Assigned task:
Determine how many lines below include the string "sidebar". Reply with the number only.

Collected data:
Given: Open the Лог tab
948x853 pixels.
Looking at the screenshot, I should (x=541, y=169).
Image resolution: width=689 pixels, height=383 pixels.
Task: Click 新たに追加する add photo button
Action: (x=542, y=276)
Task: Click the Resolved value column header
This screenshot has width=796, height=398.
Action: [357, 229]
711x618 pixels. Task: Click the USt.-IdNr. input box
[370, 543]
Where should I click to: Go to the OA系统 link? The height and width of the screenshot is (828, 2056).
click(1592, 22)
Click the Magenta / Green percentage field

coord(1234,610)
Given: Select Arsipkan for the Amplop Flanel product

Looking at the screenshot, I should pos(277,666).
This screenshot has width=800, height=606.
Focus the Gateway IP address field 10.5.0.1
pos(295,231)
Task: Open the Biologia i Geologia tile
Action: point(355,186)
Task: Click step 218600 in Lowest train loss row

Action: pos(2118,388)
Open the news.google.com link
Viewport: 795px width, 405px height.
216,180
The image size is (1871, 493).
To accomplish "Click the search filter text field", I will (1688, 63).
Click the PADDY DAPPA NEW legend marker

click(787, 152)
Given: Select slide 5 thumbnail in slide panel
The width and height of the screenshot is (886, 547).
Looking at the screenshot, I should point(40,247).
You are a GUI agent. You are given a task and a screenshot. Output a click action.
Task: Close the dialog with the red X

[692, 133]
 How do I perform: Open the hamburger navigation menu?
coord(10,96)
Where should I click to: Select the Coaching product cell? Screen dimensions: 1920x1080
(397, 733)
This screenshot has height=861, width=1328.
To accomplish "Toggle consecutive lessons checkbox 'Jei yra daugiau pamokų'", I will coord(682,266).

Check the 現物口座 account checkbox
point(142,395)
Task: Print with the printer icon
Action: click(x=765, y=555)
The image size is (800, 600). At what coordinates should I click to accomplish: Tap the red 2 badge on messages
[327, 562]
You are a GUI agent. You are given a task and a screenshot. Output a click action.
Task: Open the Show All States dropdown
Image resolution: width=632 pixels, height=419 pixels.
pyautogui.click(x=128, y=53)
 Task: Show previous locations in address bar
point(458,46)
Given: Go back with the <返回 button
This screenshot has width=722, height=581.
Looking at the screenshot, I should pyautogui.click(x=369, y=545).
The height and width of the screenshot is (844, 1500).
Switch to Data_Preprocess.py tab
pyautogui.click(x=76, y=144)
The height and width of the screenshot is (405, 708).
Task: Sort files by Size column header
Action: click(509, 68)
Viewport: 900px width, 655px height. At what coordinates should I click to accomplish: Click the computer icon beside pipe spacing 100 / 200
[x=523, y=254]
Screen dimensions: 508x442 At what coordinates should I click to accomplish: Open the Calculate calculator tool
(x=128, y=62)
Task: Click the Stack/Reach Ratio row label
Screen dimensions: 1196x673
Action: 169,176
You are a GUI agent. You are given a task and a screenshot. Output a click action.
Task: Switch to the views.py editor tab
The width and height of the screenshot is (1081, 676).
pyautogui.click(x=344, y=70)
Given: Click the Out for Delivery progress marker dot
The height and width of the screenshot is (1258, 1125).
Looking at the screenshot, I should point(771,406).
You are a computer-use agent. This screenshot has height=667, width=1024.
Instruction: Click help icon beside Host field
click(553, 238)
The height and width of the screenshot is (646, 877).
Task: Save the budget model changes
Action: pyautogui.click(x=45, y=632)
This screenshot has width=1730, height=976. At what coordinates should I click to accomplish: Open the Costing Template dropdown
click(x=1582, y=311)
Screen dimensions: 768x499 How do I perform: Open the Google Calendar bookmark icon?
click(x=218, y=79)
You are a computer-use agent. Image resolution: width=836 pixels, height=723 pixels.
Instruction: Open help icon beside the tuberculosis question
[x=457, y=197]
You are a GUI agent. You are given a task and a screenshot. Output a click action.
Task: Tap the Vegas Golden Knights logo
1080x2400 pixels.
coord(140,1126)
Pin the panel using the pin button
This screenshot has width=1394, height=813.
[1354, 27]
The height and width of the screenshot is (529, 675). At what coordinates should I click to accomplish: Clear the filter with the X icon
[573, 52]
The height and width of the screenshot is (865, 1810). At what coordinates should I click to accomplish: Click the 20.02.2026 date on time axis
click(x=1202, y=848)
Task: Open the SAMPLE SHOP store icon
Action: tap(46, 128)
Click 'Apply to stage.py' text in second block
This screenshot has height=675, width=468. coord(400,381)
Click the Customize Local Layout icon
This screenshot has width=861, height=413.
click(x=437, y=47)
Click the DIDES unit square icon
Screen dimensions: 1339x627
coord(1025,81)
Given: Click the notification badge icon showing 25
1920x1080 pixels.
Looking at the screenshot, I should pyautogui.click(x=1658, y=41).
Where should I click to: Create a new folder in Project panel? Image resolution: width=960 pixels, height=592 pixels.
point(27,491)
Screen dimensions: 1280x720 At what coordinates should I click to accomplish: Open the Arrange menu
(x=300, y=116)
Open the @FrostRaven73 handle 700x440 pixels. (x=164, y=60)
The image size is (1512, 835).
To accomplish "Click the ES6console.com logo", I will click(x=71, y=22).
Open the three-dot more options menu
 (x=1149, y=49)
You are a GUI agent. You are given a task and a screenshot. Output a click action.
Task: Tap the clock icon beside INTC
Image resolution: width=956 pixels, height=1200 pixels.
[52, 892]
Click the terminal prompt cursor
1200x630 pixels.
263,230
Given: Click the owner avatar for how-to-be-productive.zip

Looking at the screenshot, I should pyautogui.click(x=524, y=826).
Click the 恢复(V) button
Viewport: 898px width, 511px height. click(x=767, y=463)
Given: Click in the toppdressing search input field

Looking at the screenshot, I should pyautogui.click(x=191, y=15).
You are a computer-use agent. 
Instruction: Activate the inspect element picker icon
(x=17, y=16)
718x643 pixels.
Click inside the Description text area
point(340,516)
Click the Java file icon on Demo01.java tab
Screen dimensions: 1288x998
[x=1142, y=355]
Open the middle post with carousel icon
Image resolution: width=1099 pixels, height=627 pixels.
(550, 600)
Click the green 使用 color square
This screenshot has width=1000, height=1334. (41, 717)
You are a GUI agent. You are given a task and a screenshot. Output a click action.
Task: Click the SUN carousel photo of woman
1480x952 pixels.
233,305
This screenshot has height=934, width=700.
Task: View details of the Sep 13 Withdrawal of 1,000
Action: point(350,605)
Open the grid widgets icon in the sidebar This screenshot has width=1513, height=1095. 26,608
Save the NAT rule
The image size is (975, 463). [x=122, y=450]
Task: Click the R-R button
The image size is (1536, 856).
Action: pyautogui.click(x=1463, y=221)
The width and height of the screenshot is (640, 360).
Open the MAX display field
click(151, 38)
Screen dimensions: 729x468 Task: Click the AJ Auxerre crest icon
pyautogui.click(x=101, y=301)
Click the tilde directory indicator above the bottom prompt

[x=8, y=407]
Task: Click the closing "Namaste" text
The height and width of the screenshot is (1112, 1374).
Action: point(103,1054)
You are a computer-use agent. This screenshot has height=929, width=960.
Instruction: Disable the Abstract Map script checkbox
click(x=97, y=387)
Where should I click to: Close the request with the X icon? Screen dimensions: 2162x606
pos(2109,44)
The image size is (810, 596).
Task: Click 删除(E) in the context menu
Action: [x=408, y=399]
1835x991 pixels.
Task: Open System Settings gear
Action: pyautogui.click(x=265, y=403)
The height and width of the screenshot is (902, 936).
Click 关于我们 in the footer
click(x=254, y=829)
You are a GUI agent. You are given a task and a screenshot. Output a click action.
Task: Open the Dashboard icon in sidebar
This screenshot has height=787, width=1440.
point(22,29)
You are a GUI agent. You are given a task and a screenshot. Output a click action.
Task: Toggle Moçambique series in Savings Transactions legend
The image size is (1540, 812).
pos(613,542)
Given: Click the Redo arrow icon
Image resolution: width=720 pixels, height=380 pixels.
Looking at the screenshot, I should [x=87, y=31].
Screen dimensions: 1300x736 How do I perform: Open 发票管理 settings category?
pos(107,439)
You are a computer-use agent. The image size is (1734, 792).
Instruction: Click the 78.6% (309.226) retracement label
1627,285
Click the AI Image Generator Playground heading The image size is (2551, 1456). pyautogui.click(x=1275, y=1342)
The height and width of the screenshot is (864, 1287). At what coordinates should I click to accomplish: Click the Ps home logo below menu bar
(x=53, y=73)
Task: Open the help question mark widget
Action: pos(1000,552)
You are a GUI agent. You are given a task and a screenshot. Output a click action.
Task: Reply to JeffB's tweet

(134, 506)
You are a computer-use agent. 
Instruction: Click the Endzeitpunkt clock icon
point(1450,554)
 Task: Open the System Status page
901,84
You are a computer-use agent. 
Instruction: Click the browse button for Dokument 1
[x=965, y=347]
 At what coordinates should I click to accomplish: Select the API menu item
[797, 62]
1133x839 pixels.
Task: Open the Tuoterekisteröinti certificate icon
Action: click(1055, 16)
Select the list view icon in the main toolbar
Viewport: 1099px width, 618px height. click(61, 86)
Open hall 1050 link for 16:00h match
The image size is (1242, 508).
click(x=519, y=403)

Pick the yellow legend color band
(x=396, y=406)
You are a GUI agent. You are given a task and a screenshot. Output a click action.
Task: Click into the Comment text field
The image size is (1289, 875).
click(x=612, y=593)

Written solution:
2